Task data Start Marker
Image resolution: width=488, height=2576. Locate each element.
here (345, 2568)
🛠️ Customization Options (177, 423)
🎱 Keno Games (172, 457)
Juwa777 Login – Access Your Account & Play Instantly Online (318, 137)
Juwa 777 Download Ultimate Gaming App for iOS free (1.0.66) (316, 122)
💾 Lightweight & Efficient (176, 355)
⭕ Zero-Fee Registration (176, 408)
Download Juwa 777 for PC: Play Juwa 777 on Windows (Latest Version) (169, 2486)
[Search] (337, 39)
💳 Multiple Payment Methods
Task data End Marker
Locate the word "Play" in the entries, and copy every line where it is found.

- **Solution to the problem**:
Juwa777 Login – Access Your Account & Play Instantly Online (318, 137)
Download Juwa 777 for PC: Play Juwa 777 on Windows (Latest Version) (169, 2486)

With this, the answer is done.